Simen Lyngbø

Personal information
- Full name: Simen Alexander Santos Lyngbø
- Date of birth: 18 February 1998 (age 28)
- Place of birth: Bærum, Norway
- Height: 1.80 m (5 ft 11 in)
- Position: Right-back

Team information
- Current team: Melaka
- Number: 3

Youth career
- Stabæk
- Bærum

Senior career*
- Years: Team / Apps / (Gls)
- 2014–2019: Bærum 2 / 35 / (18)
- 2018–2019: Bærum / 25 / (11)
- 2020–2021: ADT / 5 / (2)
- 2021–2022: Ready / 4 / (1)
- 2022: United City / 7 / (3)
- 2023–2024: Persik Kediri / 25 / (1)
- 2024: One Taguig / 6 / (0)
- 2025: Nongbua Pitchaya / 15 / (0)
- 2025–2026: Kelantan TRW / 15 / (1)
- 2026–: Melaka / 9 / (0)

International career^{‡}
- 2022–: Philippines / 6 / (0)

= Simen Lyngbø =

Filipino footballer (born 1998)

Simen Alexander Santos Lyngbø (born 18 February 1998) is a professional footballer who plays as a right-back for Malaysia Super League club Melaka.

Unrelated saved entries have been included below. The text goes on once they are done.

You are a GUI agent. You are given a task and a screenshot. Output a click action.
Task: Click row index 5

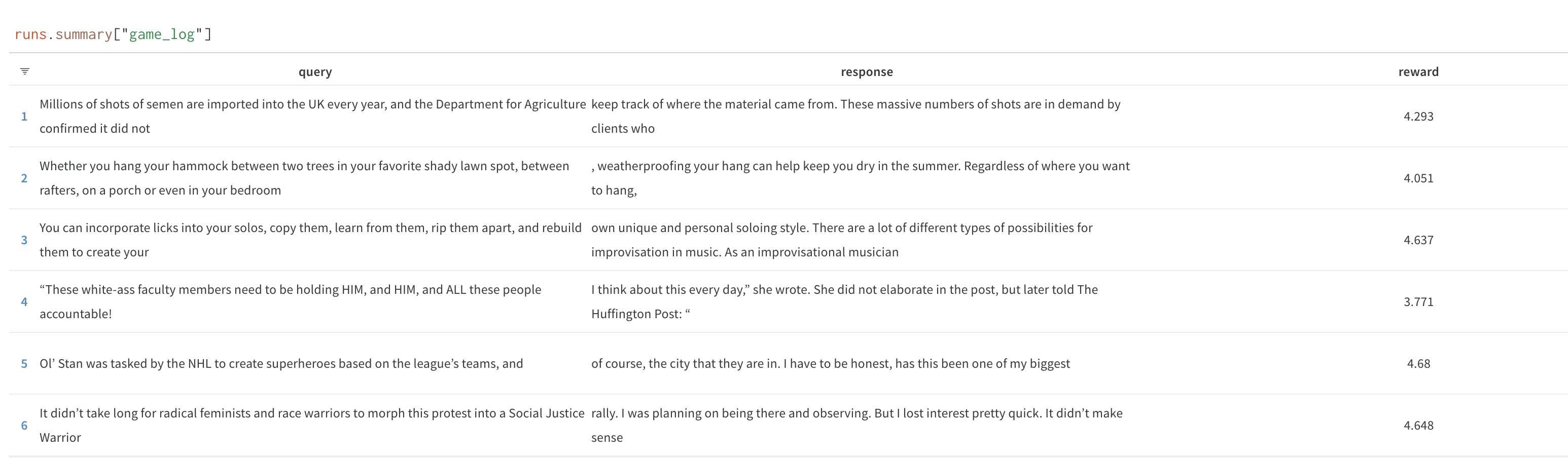click(x=24, y=364)
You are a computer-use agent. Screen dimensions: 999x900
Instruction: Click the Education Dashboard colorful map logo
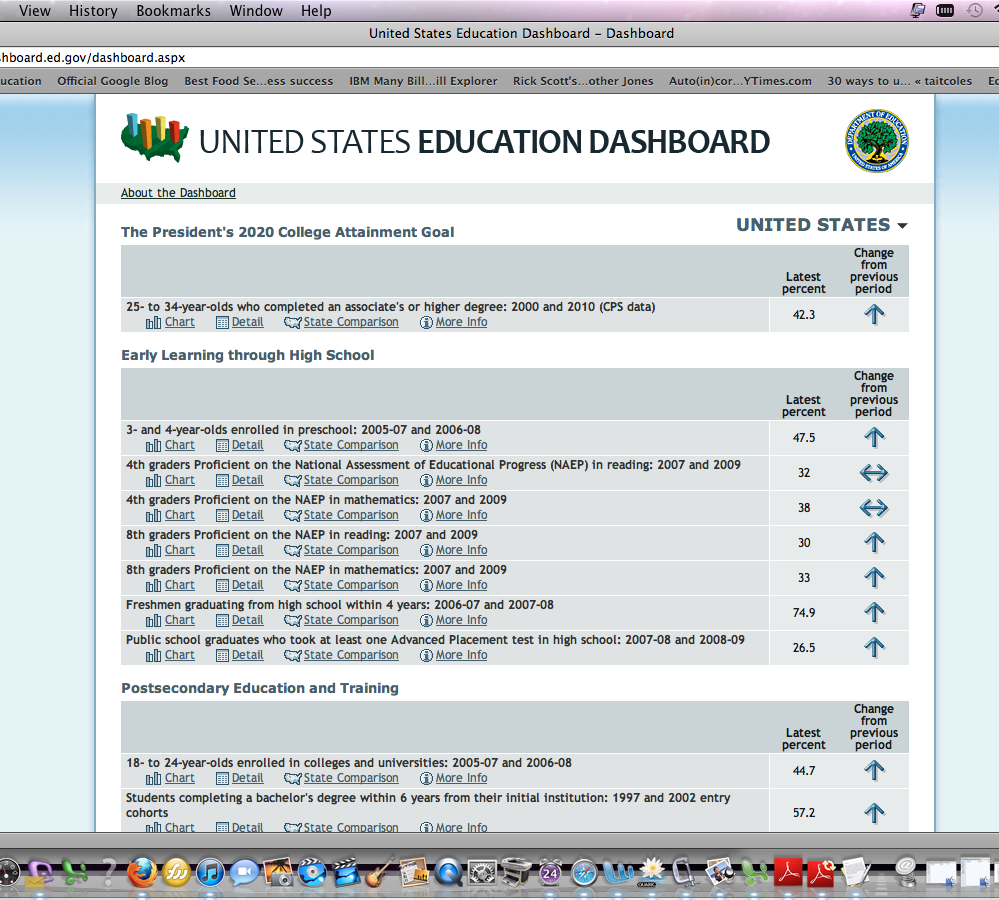pyautogui.click(x=154, y=139)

Born in Norway, he represents the Philippines at international level.

==Club career==
===Youth===
Born in Bærum, Norway, Lyngbø started his youth career at Stabæk Fotball and Bærum.

===Bærum===
In 2017, Lyngbø was promoted to the senior team of Bærum. He made his debut for Baerum in a 1–0 home win over Oppsal in the Norwegian Football Cup.

===Azkals Development Team===
Before the 2020 season, Lyngbø signed for Philippines Football League club Azkals Development Team. Lyngbø made his Philippines Football League debut in a 1–0 defeat against defending champions United City.

===Ready===
In 2021, he left the Azkals Development Team and joined 3. divisjon club Ready.

===United City===
Lyngbø returned to the Philippines in March 2022 and signed for United City, seeking a chance to play in the AFC Champions League.

===Persik Kediri===
In May 2023, Lyngbø decided to move to another Southeast Asian country and signed a contract with Indonesian Liga 1 club Persik Kediri.

===One Taguig===
On 15 September 2024, Lyngbø left Indonesia to sign for Philippines Football League club One Taguig.

===Nongbua Pitchaya===
During the summer transfer window of 2025, Lyngbø joined Thai League 1 club Nongbua Pitchaya.

===Kelantan TRW===
In July 2025, Lyngbø joined newly-promoted Malaysia Super League side Kelantan TRW on a free transfer. During the first leg of a Round of 16 Piala Malaysia match-up against Selangor, Lyngbø scored the first goal after receiving a pass from Syafik Ismail in a 1-2 loss.

===Melaka FC===
In February 2026, during the second transfer window of the 2025-26 season, Lyngbø joined Malaysian club Melaka on a permanent basis in preparation for their first-leg quarter-final match-up against Johor in the Piala Malaysia.

==International career==
Born in Norway to a Norwegian father and a Filipino mother, Lyngbø is eligible to represent Norway or the Philippines at international level.

===Philippines===
In 2019, Lyngbø received his first call up for the Philippines national team in a training camp in Bangkok, Thailand.

In December 2022, he made his debut for the Philippines in a 1–0 friendly defeat against Vietnam.